Some records
# # #
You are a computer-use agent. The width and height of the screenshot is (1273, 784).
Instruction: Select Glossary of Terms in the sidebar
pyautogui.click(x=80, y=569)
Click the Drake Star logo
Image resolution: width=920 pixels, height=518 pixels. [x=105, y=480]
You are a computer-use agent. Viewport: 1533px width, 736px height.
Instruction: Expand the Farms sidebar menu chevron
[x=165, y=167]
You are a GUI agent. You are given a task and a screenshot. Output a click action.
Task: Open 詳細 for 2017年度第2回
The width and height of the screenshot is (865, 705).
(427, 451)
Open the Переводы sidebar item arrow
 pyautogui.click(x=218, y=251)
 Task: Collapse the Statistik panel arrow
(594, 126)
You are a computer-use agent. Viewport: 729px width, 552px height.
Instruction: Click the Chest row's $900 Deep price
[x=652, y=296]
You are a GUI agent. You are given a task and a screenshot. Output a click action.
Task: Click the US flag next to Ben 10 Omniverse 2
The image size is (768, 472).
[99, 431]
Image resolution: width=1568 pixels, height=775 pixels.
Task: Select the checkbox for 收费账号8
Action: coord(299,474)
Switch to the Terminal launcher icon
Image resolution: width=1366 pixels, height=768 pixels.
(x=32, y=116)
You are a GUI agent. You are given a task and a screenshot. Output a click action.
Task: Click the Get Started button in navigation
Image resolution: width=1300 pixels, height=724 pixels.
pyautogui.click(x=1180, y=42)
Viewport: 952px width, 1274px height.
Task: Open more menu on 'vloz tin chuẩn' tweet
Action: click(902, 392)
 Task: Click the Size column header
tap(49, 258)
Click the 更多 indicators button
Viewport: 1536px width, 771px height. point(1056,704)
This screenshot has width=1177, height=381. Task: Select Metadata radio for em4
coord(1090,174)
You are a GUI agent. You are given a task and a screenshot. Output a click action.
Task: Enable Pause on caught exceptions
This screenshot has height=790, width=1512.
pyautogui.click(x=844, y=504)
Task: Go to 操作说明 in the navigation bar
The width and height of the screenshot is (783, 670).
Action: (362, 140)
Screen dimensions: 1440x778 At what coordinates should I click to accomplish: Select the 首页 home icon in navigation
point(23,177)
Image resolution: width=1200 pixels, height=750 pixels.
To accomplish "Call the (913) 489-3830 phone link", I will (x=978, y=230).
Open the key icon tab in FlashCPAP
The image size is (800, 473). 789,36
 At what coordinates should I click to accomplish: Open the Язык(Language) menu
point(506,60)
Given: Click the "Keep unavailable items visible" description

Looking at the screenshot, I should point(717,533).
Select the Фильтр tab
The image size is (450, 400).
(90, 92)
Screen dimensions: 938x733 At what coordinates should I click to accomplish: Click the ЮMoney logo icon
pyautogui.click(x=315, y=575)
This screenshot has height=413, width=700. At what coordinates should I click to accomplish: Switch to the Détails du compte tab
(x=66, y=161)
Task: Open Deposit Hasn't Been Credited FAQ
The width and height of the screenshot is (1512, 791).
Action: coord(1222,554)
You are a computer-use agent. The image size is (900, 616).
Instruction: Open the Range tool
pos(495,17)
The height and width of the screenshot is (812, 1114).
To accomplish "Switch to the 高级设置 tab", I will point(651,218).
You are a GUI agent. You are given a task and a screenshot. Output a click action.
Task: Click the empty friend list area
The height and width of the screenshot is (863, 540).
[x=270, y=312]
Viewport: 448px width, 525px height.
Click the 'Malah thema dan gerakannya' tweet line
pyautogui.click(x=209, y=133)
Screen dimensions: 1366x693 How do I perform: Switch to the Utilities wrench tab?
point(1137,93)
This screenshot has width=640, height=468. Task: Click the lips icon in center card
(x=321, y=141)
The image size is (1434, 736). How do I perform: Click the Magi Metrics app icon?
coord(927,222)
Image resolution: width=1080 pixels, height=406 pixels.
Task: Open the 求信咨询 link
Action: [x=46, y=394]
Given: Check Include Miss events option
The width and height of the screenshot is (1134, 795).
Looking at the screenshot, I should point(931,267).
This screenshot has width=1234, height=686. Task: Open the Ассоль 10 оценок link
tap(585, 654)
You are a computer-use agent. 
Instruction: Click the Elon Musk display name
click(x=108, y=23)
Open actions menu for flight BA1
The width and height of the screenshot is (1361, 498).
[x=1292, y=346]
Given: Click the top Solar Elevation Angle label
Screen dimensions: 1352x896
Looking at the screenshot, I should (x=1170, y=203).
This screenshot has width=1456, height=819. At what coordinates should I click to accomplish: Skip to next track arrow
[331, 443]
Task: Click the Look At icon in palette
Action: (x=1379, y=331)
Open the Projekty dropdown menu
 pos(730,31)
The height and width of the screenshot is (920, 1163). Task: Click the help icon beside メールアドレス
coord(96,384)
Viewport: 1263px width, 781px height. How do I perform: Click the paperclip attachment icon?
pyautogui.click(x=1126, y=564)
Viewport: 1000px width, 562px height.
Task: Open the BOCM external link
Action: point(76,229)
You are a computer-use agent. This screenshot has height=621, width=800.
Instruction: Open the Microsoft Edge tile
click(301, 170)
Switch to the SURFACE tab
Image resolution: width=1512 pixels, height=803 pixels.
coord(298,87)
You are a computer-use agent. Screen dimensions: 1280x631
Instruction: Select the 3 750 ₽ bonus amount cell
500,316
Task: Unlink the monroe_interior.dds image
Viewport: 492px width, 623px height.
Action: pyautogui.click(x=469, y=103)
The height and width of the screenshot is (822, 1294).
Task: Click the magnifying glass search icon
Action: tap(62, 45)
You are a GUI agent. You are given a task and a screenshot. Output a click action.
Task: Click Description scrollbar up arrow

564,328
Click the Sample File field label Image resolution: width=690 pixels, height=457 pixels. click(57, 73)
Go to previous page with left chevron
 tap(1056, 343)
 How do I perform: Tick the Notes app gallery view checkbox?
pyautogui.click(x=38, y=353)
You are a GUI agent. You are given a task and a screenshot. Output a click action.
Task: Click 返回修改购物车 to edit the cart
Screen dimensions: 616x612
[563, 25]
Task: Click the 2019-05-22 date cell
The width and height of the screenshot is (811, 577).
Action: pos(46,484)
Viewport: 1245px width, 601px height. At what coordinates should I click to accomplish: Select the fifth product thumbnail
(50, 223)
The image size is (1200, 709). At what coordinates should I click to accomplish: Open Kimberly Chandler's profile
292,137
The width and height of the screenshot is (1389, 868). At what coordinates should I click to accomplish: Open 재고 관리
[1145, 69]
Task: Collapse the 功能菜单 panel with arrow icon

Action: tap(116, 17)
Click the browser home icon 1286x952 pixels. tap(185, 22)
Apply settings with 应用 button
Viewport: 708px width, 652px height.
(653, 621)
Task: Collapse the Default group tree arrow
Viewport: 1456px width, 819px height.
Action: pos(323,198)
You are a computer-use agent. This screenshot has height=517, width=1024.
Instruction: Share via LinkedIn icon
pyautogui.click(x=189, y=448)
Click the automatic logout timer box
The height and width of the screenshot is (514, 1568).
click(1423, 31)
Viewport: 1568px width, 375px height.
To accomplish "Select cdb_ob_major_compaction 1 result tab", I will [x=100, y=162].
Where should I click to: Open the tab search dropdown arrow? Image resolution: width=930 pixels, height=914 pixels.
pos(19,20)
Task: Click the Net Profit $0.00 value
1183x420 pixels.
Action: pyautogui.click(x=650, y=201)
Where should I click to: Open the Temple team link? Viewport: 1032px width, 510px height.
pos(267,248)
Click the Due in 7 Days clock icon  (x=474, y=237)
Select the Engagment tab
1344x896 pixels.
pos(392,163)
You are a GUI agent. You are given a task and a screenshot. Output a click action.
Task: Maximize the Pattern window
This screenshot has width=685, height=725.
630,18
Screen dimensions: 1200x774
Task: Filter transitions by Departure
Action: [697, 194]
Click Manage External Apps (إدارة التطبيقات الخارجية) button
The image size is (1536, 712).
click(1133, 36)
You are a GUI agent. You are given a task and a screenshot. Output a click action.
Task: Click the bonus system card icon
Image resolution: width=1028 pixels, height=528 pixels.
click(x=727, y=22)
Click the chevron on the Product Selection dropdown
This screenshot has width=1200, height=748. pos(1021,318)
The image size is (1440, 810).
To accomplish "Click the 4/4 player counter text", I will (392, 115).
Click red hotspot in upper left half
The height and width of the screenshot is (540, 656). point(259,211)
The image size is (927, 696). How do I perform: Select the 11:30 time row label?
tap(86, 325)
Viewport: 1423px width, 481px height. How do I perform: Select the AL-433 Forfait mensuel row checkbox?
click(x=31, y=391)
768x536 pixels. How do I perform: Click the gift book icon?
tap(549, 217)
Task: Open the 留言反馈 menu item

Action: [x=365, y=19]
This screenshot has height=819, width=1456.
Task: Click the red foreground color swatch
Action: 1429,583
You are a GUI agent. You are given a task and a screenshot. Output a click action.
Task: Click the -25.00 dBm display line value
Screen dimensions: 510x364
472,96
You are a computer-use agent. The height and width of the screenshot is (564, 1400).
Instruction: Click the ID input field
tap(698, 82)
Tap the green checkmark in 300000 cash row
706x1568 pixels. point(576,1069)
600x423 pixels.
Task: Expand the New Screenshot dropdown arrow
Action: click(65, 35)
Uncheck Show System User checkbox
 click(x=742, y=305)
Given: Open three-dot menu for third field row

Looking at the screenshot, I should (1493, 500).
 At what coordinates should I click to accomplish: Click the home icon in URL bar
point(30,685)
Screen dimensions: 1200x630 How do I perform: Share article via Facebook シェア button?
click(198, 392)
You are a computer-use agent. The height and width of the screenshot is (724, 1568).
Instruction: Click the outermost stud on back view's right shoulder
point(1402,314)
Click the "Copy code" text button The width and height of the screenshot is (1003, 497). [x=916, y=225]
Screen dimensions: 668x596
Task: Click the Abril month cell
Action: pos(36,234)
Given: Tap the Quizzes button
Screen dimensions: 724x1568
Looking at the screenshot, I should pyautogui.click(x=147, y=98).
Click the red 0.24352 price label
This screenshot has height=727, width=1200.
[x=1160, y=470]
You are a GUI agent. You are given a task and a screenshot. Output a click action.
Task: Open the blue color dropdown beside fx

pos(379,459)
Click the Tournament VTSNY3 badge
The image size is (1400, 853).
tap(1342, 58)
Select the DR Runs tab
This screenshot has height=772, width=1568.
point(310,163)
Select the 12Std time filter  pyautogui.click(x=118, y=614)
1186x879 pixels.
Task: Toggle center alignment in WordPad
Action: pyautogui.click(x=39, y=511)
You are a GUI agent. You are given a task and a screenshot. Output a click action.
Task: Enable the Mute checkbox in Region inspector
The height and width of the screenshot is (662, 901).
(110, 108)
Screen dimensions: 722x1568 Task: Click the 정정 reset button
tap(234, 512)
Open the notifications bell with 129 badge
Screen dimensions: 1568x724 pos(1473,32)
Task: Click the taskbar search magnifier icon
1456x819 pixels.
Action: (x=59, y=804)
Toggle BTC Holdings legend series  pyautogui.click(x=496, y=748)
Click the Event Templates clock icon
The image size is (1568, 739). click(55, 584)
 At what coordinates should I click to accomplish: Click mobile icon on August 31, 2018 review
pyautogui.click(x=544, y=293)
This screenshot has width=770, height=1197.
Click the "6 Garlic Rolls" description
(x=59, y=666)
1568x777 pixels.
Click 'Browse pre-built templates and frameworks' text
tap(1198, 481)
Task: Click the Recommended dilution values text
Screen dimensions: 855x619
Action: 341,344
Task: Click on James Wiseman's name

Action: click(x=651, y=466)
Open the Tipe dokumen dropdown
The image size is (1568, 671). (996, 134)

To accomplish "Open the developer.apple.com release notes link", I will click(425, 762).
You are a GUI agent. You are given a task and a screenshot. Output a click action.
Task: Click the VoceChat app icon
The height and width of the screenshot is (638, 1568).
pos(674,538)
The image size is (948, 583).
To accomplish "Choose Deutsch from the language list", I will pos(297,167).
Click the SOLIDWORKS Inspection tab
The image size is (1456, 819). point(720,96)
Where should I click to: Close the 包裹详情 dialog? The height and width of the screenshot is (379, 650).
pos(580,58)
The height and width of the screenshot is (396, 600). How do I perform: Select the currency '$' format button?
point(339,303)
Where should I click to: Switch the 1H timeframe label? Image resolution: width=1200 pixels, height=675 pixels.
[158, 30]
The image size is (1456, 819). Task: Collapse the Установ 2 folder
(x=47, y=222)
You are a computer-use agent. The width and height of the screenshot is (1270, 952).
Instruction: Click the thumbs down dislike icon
# # #
Task requirements ->
Take the lines between the one holding "Select the DR Runs tab" and the one holding "The image size is (1568, 671). (996, 134)", inclusive, and swap "Select" for "Choose". Keep everything else in those lines the same.

Final answer ->
Choose the DR Runs tab
This screenshot has height=772, width=1568.
point(310,163)
Choose the 12Std time filter  pyautogui.click(x=118, y=614)
1186x879 pixels.
Task: Toggle center alignment in WordPad
Action: pyautogui.click(x=39, y=511)
You are a GUI agent. You are given a task and a screenshot. Output a click action.
Task: Enable the Mute checkbox in Region inspector
The height and width of the screenshot is (662, 901).
(110, 108)
Screen dimensions: 722x1568 Task: Click the 정정 reset button
tap(234, 512)
Open the notifications bell with 129 badge
Screen dimensions: 1568x724 pos(1473,32)
Task: Click the taskbar search magnifier icon
1456x819 pixels.
Action: (x=59, y=804)
Toggle BTC Holdings legend series  pyautogui.click(x=496, y=748)
Click the Event Templates clock icon
The image size is (1568, 739). click(55, 584)
 At what coordinates should I click to accomplish: Click mobile icon on August 31, 2018 review
pyautogui.click(x=544, y=293)
This screenshot has width=770, height=1197.
Click the "6 Garlic Rolls" description
(x=59, y=666)
1568x777 pixels.
Click 'Browse pre-built templates and frameworks' text
tap(1198, 481)
Task: Click the Recommended dilution values text
Screen dimensions: 855x619
Action: 341,344
Task: Click on James Wiseman's name

Action: click(x=651, y=466)
Open the Tipe dokumen dropdown
The image size is (1568, 671). (996, 134)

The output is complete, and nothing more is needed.